Records excerpted from a collection ::
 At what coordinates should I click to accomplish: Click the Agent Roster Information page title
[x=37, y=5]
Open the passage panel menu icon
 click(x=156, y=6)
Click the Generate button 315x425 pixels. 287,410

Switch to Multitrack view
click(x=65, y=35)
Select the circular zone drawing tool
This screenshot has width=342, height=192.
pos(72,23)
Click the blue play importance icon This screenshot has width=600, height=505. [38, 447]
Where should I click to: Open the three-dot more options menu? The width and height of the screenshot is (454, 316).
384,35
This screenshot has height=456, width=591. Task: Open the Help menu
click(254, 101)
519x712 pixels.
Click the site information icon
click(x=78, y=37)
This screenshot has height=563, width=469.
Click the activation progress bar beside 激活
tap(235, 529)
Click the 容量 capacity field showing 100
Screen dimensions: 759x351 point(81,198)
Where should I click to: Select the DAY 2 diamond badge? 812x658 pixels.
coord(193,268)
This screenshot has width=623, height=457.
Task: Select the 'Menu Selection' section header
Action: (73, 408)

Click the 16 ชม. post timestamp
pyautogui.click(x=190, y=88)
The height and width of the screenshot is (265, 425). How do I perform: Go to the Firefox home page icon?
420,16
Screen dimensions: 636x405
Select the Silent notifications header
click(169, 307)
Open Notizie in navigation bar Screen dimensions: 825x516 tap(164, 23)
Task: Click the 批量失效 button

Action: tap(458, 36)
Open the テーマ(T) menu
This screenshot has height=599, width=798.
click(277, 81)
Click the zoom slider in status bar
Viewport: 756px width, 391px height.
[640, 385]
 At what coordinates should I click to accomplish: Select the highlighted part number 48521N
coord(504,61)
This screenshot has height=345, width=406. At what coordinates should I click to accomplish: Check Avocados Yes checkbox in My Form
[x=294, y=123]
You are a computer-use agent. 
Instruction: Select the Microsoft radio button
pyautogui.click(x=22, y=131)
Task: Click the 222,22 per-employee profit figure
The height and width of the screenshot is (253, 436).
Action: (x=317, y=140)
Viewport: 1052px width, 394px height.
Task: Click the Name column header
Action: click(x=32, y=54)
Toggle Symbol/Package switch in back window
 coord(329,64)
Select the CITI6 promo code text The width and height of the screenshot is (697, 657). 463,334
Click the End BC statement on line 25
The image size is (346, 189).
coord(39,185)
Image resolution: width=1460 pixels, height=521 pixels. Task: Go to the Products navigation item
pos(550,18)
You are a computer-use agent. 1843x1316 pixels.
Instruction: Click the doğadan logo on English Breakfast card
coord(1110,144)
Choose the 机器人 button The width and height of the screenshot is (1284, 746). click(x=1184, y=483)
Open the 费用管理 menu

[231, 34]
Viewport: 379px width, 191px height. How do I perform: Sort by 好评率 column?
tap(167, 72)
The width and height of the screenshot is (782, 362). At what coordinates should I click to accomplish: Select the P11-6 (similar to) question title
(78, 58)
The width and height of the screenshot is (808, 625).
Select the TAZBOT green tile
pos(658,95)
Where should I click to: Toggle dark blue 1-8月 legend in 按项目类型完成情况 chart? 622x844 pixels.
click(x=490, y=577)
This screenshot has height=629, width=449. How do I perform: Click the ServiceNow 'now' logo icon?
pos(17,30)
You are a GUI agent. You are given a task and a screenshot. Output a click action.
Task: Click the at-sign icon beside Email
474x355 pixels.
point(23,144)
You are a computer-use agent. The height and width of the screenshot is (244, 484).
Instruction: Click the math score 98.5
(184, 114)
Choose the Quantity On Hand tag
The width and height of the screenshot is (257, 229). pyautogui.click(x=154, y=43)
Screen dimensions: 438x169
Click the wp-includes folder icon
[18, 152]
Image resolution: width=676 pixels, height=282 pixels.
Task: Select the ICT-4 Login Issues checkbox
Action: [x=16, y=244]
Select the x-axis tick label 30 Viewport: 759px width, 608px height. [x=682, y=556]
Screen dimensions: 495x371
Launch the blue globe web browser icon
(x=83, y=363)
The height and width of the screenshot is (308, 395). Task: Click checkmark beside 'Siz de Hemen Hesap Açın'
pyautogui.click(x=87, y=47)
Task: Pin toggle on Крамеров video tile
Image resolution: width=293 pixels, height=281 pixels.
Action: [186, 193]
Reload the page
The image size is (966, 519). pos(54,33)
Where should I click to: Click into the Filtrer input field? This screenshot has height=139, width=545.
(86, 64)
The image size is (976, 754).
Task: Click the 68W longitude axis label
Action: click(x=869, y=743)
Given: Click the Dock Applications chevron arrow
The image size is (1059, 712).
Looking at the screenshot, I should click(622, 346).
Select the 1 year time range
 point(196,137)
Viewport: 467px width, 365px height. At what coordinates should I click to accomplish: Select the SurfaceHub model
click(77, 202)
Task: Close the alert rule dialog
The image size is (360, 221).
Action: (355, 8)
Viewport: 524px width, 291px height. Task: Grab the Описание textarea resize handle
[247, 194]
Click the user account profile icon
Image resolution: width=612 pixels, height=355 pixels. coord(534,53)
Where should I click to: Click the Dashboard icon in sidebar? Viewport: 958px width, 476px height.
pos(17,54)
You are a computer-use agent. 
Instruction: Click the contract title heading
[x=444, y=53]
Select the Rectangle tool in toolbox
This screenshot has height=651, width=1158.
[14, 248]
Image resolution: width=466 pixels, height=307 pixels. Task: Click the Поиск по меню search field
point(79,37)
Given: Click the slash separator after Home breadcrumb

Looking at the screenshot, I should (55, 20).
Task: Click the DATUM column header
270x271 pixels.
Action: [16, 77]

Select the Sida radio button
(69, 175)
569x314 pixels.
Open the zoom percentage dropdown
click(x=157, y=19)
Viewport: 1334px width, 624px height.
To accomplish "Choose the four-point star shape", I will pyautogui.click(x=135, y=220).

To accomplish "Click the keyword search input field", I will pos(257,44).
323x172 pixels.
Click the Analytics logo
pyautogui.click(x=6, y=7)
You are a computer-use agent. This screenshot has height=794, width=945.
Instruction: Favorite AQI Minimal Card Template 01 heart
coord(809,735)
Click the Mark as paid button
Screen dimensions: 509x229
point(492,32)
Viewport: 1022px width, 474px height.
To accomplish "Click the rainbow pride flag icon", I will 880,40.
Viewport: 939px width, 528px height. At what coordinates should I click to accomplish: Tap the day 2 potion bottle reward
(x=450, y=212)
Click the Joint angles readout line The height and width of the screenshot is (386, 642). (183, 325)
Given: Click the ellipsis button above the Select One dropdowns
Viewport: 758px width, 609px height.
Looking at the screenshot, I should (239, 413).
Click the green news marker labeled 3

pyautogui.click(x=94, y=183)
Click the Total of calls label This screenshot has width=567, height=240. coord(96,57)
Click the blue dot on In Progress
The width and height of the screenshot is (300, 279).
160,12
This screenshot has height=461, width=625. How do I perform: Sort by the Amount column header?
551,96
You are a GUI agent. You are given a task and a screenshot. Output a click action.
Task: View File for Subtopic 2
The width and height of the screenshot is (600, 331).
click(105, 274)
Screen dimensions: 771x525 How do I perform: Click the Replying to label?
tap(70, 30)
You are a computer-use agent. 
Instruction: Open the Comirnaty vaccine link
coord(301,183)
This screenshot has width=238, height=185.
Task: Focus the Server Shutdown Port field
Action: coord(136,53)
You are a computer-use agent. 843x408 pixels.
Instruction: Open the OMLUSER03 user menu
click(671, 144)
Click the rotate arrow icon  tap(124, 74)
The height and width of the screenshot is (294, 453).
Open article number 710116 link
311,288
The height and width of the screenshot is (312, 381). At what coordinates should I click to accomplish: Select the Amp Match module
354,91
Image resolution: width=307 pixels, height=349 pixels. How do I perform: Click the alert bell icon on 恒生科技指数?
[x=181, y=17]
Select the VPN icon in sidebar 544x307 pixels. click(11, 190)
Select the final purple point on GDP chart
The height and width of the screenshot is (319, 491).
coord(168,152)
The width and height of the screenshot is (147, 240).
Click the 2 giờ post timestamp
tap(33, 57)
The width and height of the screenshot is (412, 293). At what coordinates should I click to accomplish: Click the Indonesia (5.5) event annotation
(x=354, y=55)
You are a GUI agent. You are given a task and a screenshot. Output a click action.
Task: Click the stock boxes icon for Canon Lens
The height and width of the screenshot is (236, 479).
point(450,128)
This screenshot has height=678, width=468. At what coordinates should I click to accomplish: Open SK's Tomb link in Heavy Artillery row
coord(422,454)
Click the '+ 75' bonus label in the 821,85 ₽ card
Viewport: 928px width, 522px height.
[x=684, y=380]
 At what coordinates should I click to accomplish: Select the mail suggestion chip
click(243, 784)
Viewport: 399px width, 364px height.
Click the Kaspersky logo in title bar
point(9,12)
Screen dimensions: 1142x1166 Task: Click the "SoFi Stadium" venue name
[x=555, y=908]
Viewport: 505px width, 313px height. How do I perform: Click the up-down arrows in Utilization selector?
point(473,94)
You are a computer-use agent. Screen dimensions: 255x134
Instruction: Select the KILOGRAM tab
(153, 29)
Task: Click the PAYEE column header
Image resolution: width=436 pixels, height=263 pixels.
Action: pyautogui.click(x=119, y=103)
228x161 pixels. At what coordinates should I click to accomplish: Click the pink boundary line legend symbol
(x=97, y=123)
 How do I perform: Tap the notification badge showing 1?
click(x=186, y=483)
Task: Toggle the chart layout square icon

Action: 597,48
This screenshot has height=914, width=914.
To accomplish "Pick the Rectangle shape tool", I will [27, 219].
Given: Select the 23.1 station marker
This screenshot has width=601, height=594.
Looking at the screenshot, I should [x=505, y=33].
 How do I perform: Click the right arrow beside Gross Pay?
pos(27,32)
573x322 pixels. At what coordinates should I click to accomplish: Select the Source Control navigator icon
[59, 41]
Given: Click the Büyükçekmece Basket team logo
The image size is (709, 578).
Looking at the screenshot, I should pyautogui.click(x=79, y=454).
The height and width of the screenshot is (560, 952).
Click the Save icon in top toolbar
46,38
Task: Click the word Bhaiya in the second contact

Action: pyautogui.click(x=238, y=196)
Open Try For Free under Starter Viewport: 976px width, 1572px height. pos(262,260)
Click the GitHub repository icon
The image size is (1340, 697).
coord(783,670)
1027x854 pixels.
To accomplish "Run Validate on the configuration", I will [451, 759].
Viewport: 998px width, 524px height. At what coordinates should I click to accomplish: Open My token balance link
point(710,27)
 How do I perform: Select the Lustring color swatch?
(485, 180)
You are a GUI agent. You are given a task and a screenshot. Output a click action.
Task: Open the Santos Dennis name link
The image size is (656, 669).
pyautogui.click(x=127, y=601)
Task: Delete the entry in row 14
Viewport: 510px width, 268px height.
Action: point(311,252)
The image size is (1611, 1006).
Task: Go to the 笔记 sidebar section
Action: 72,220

Required work :: Each line of the records that contains the string "shape" must be copied.

Worked solution ::
To accomplish "Choose the four-point star shape", I will pyautogui.click(x=135, y=220).
To accomplish "Pick the Rectangle shape tool", I will [27, 219].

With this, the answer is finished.